*Work to do*.
Could you copy out the entries below, substituting "every listed term" for every "each given word", changing nothing else and leaving out the pictures?

*Stored rows*.
▬▬▬▬▬▬

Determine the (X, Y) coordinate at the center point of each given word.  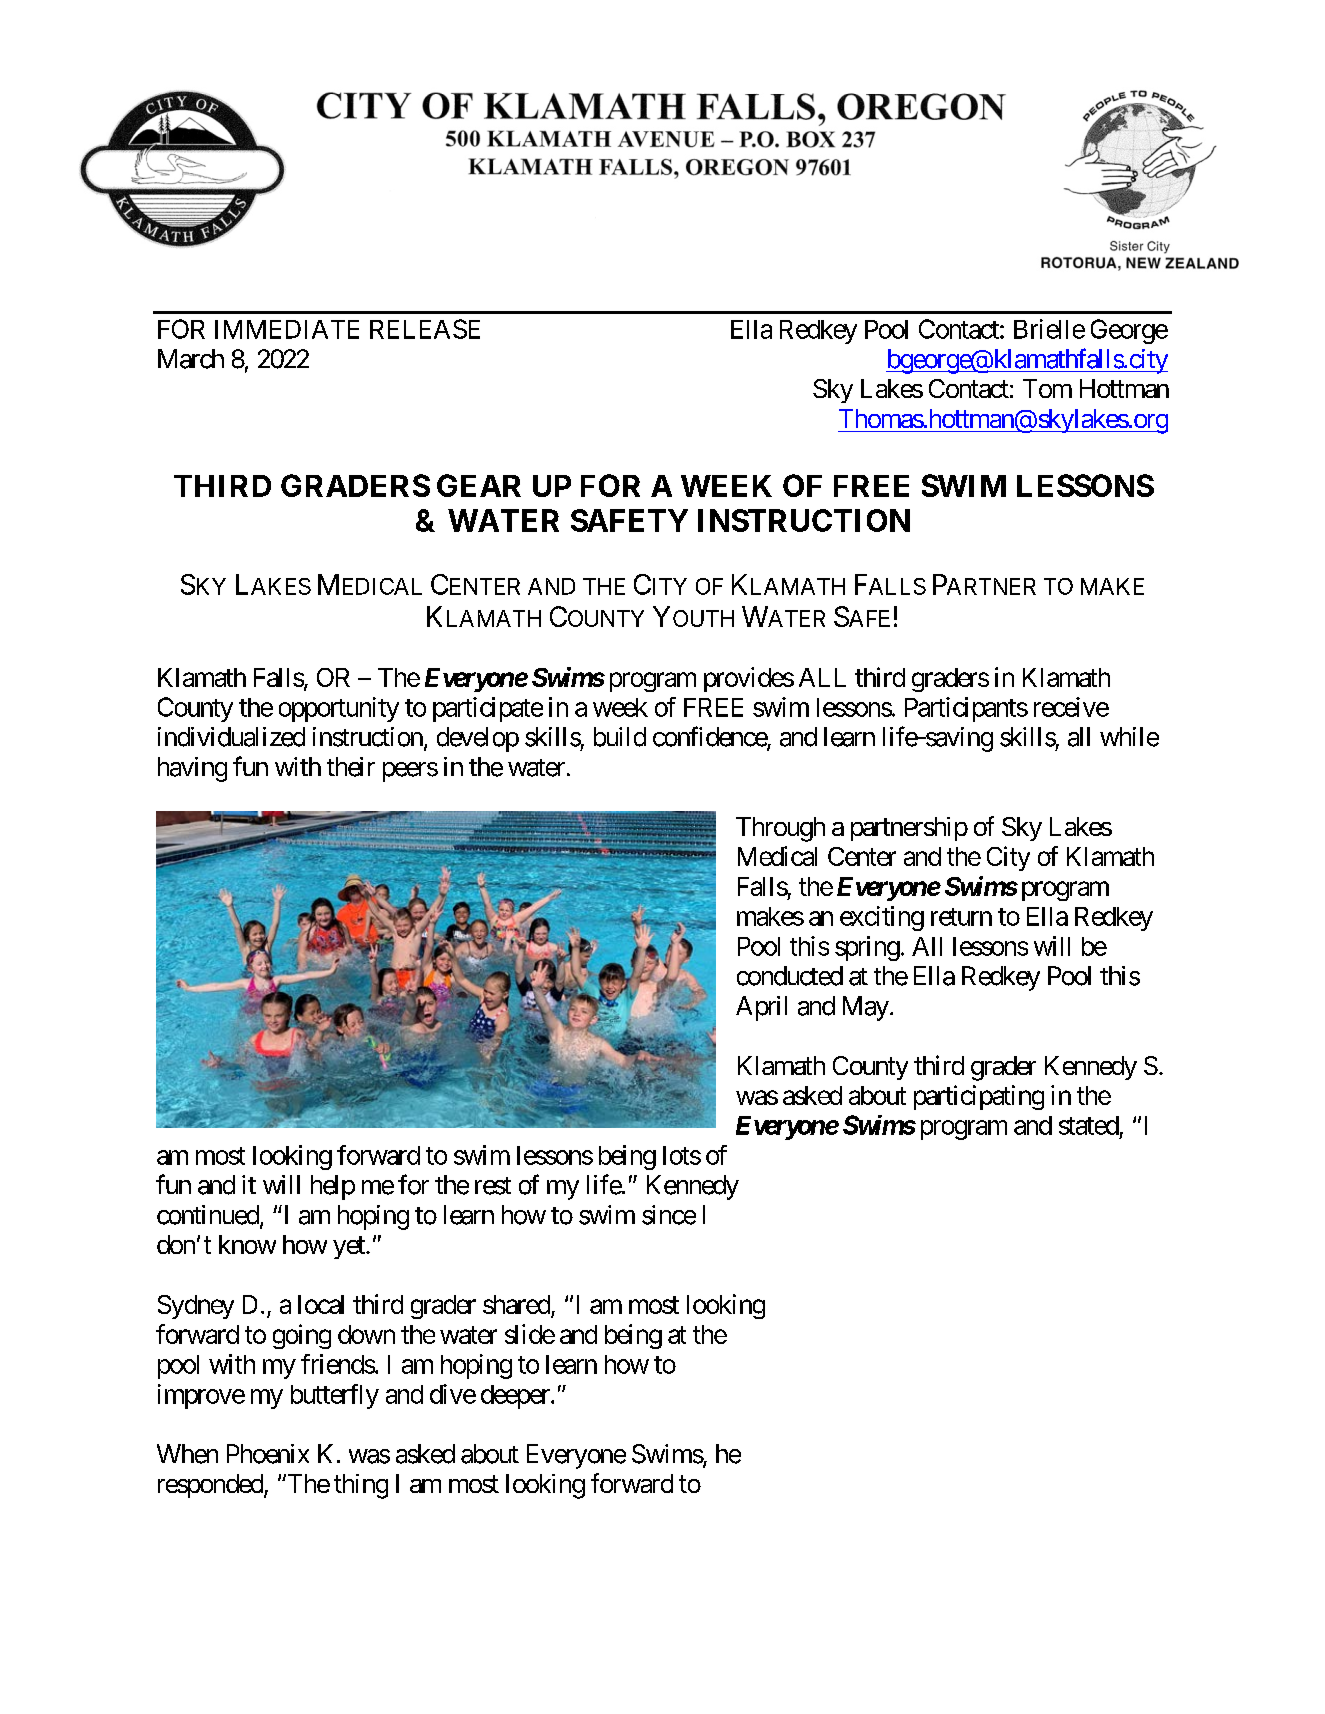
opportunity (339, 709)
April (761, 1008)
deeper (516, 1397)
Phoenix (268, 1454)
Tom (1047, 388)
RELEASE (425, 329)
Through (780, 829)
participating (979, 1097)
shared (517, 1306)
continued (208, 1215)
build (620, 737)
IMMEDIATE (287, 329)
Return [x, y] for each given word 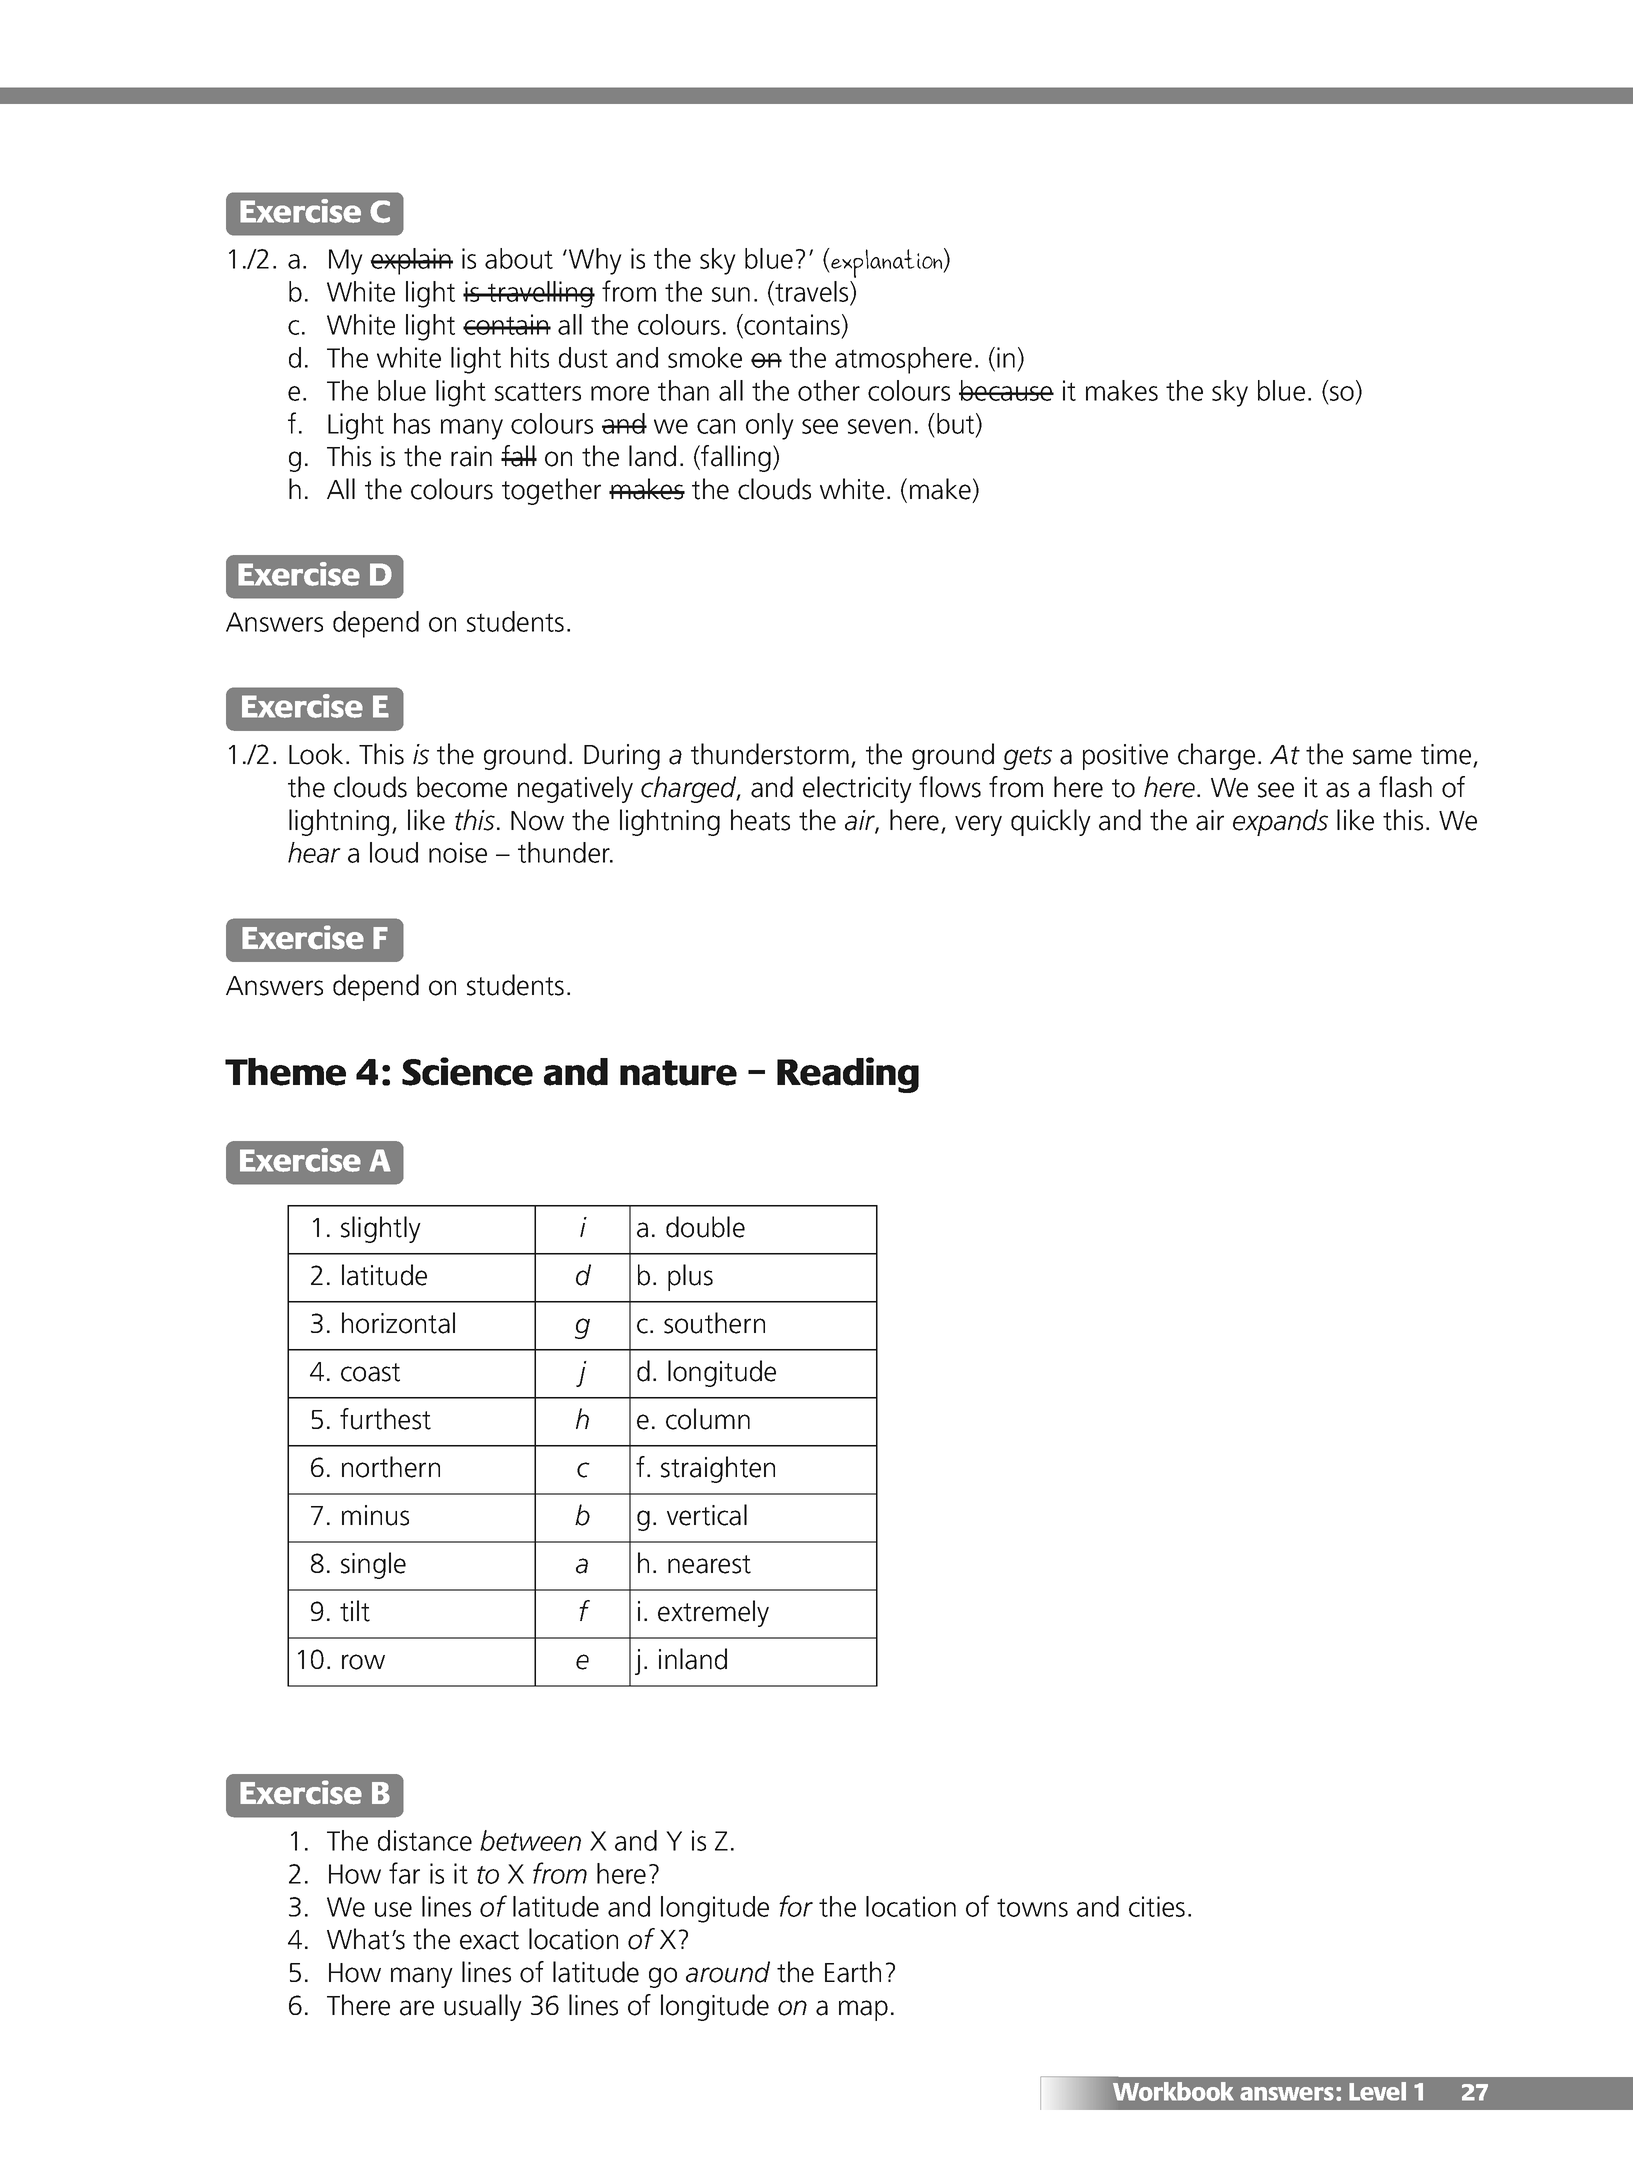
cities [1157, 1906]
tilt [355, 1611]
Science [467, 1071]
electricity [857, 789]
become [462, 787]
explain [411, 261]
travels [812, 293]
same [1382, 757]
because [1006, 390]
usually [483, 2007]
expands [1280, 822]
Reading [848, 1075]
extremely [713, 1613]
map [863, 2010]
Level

▬▬▬▬▬▬

*Exercise output*.
Determine the (X, Y) coordinate at the center point of every listed term.  
opportunity (339, 709)
April (761, 1008)
deeper (516, 1397)
Phoenix (268, 1454)
Tom (1047, 388)
RELEASE (425, 329)
Through (780, 829)
participating (979, 1097)
shared (517, 1306)
continued (208, 1215)
build (620, 737)
IMMEDIATE (287, 329)
Return [x, y] for every listed term 
cities [1157, 1906]
tilt [355, 1611]
Science [467, 1071]
electricity [857, 789]
become [462, 787]
explain [411, 261]
travels [812, 293]
same [1382, 757]
because [1006, 390]
usually [483, 2007]
expands [1280, 822]
Reading [848, 1075]
extremely [713, 1613]
map [863, 2010]
Level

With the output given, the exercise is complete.